This week Charlie looks at how businesses determine their Recovery Time Objectives (RTO) and presents the possibility of a new type of RTO.
Next week, Ewan (PlanB Senior Consultant and occasional BC Training tutor) and I, are going to conduct a full business continuity lifecycle for an international airport. We have both been thinking about how we will adapt our lifecycle to this particular type of client. One of the things I have been thinking about a lot is how businesses determine and represent their RTOs.
Within the BCI’s Good Practice Guidelines 2013 an RTO is defined as 'The period of time following an incident within which a product or an activity must be resumed, or resources must be recovered'. For many activities, this is quite simple. As part of your BIA, you can identify an activity such as 'producing management accounts’, and by looking at the impact of the activity not being done, you can provide a draft RTO of say three days. During the design stage of the lifecycle, it can be worked out whether you can devise a strategy to meet the draft RTO. If you can’t meet the three days, you may be able to adjust the RTO to, say four days, and devise a strategy within which the RTO can be met.
Once you have looked at all the RTOs and have strategies in place, you should then get them signed off by top management. This is so they understand that if an incident occurs, they have already agreed that they will have no management accounts produced until four days after the disaster. I am a great believer that you should be honest in your designation of RTOs and you should never have an agreed RTO which cannot reasonably be met. This is for several reasons:
1. Management might think that the RTO can be met and it can have a major impact on the business if it is not met.
2. You might tell your customers that they will get a certain activity back at the RTO, but you could be effectively lying to them if that time cannot be met.

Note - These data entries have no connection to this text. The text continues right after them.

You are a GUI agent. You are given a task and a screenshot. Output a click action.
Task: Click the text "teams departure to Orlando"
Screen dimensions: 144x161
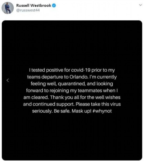(x=58, y=77)

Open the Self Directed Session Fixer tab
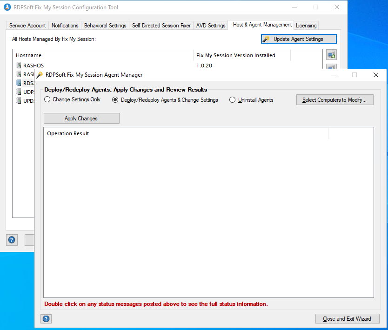pyautogui.click(x=161, y=26)
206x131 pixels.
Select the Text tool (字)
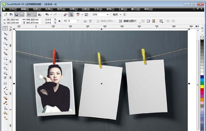(x=5, y=78)
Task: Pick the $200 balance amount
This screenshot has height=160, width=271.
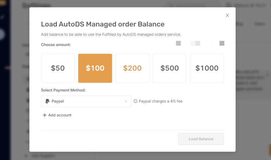Action: (x=132, y=68)
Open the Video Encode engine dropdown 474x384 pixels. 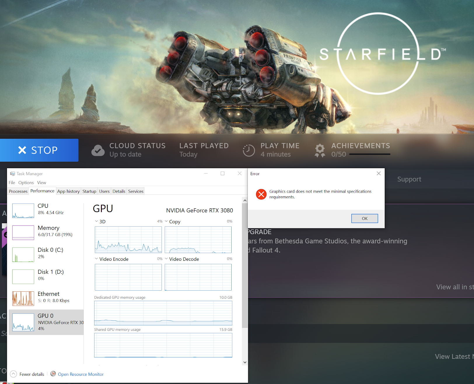(x=97, y=259)
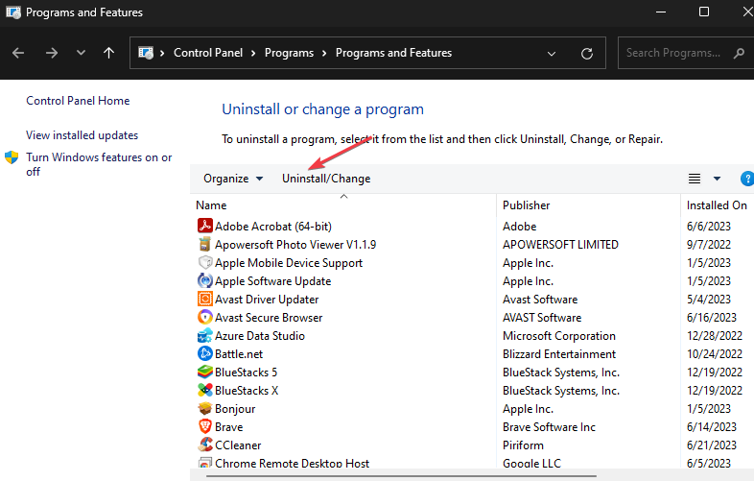
Task: Click the Adobe Acrobat program icon
Action: tap(204, 226)
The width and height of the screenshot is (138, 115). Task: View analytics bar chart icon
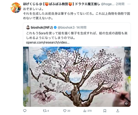(x=85, y=111)
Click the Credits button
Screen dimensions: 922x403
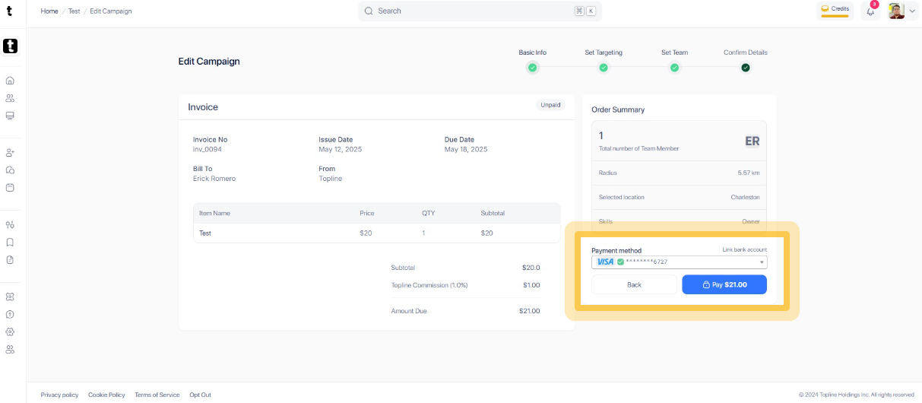(835, 10)

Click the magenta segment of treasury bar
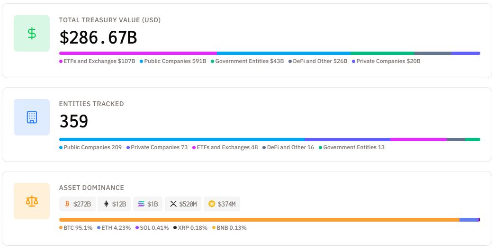coord(137,53)
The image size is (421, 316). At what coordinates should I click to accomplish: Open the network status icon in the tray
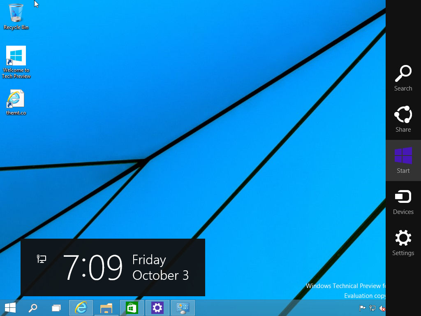tap(372, 307)
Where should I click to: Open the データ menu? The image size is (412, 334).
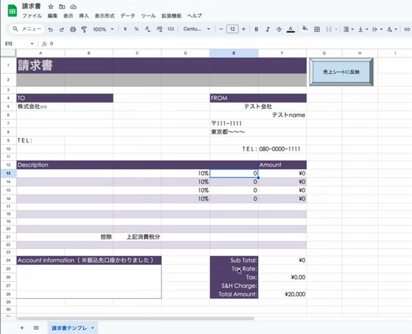(128, 15)
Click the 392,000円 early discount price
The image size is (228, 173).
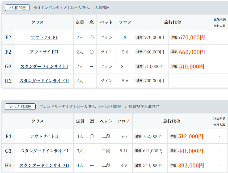tap(191, 166)
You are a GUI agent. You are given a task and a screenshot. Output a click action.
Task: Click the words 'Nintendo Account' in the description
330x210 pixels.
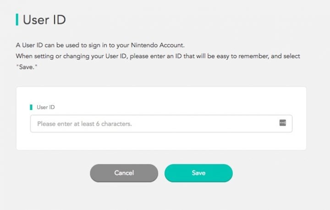pyautogui.click(x=157, y=45)
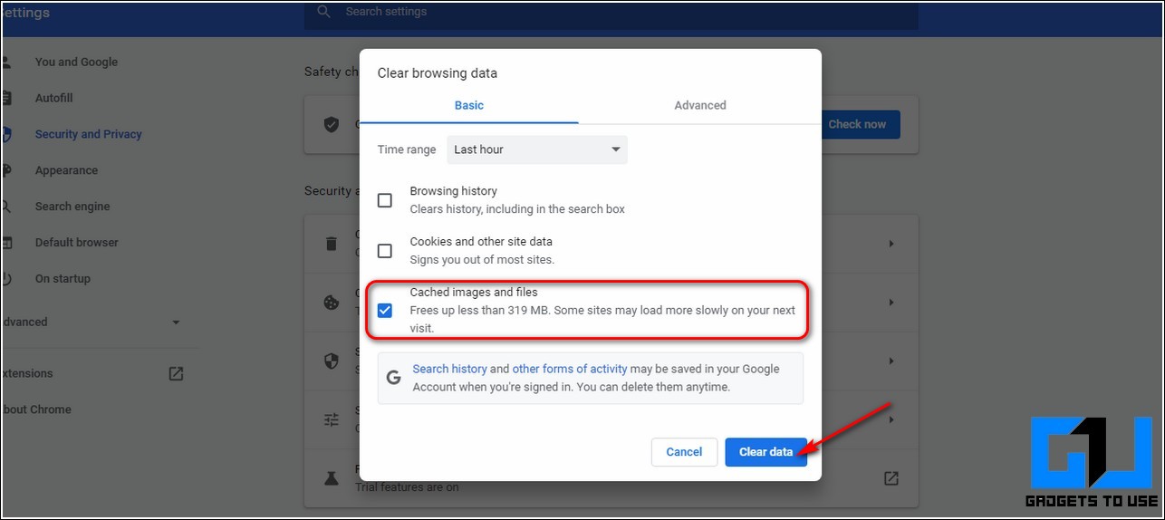This screenshot has width=1165, height=520.
Task: Click the Google G logo in the dialog
Action: click(393, 378)
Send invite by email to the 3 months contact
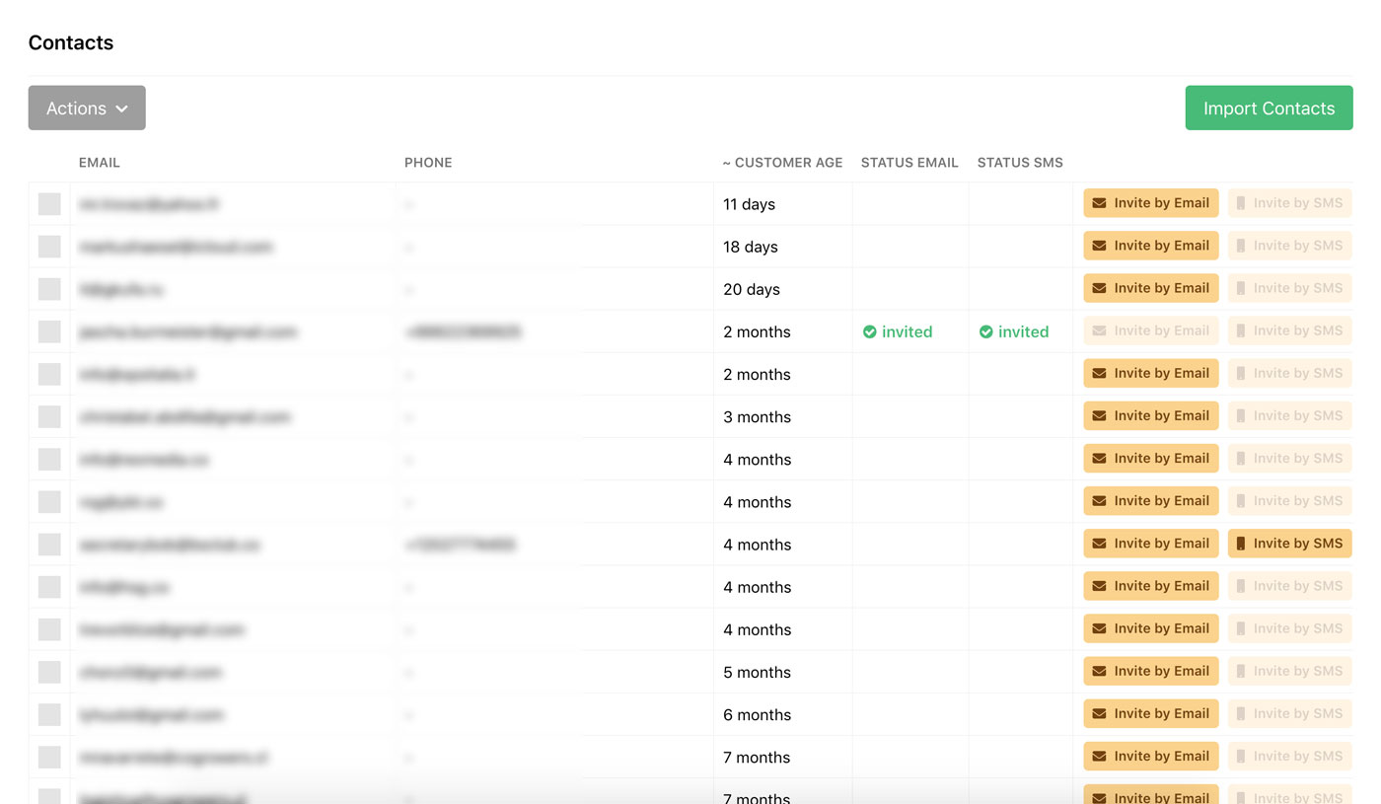 [1150, 415]
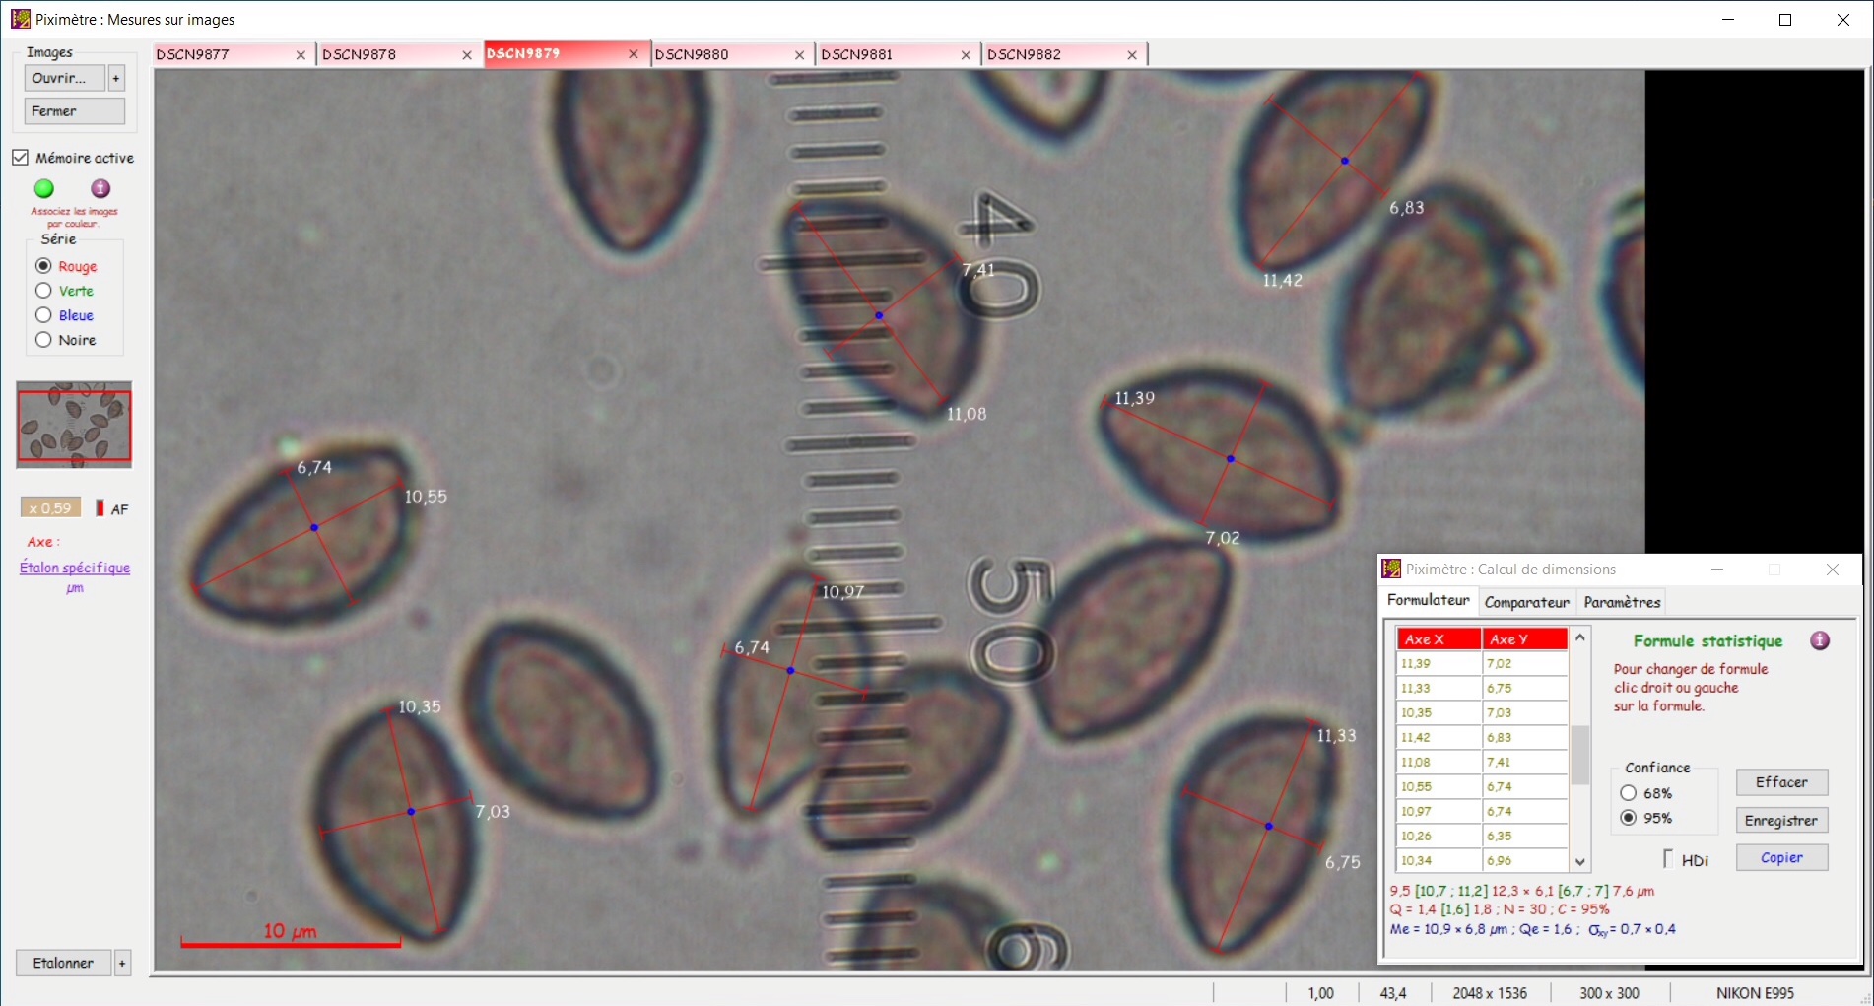Screen dimensions: 1874x1006
Task: Set confidence level to 68%
Action: [1629, 793]
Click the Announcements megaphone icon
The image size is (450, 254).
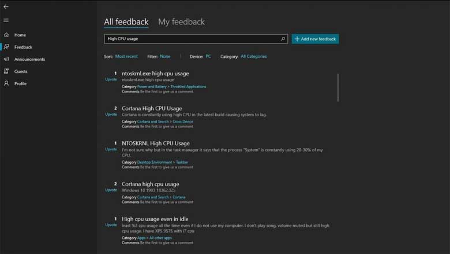6,60
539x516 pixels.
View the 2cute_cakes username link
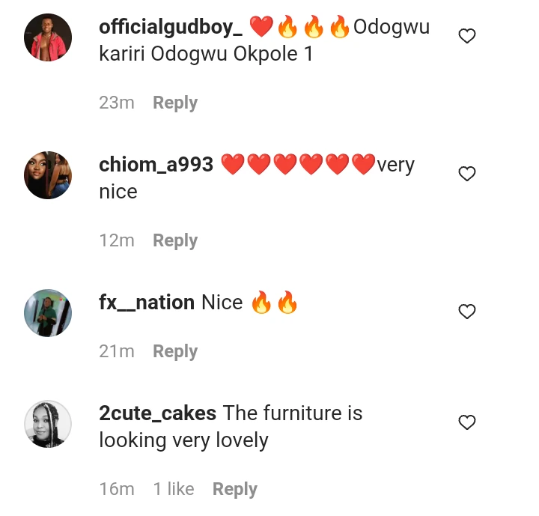[158, 413]
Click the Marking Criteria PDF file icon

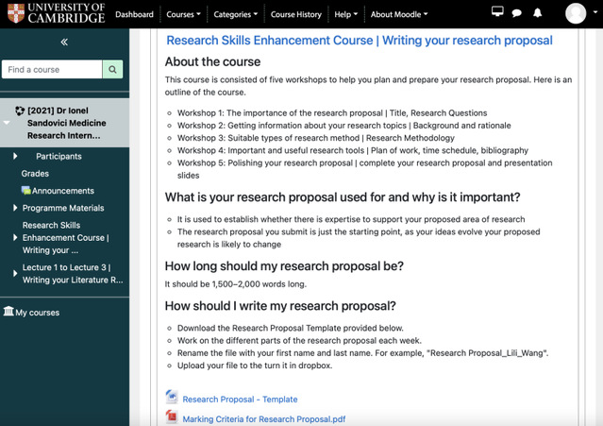point(172,417)
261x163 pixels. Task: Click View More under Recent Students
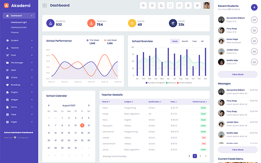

3. If you are audited and it is discovered that the RTO has been stated but cannot be met, it could easily undermine the credibility of the rest of your programme.
So, this brings us back to the airport. When you speak to the senior managers and you ask them for their tolerance for downtime, they will tell you (I suspect) that they want their airport operational all the time. If there is downtime they will want it up and running as soon as possible.
Within the airport, if we have key activities which we cannot operate without, such as security scanning or vital IT systems which manage boarding, how do we set their RTOs? We have some options:
1. We could set them at 0 hours but we know that unless we have two complete separate sets of scanning equipment the RTO cannot be 0. The RTO will be as long as it takes to fix them (minutes or hours) or in a worst case scenario, replace them (weeks or months).
2. They could be set at an arbitrary time of 1 or 2 hours, which we think in the majority of cases is the most likely time it will take to conduct repairs. In this case, there is absolutely no guarantee that these can be met.
3. Or we could set them at several months, which is the time it will take for them to be replaced.
Option three might be very difficult to sell to senior managers as it is suggesting you can survive if your airport is not operational for several months.
I think there needs to be a new designated RTO and I have called it a 'Keystone RTO', however I am open to suggestions for a better term! The idea is that a Keystone RTO is an activity or resource which is essential to the delivery of your key products and services, and without them the activity stops. The designation is 0 hours RTO which shows its importance to the process. We must accept that with Keystone RTOs, we will do whatever it takes to get up and running but we have no ‘guaranteed’ or planned recovery time. The recovery will take as long as it takes. If we can designate a ‘keystone’ we can say to our clients or auditors that we recognise its importance, but we understand that it will not be instantly recovered.
Many organisations, especially utilities, manufacturing, critical infrastructure, emergency services, transport, and in our case, airports, have a very low tolerance of downtime but have to accept that this will happen. If they designate activities or resources as is done with the Keystone RTOs, at least they are acknowledging that they are absolutely key to the organisation and will be restored as soon as possible.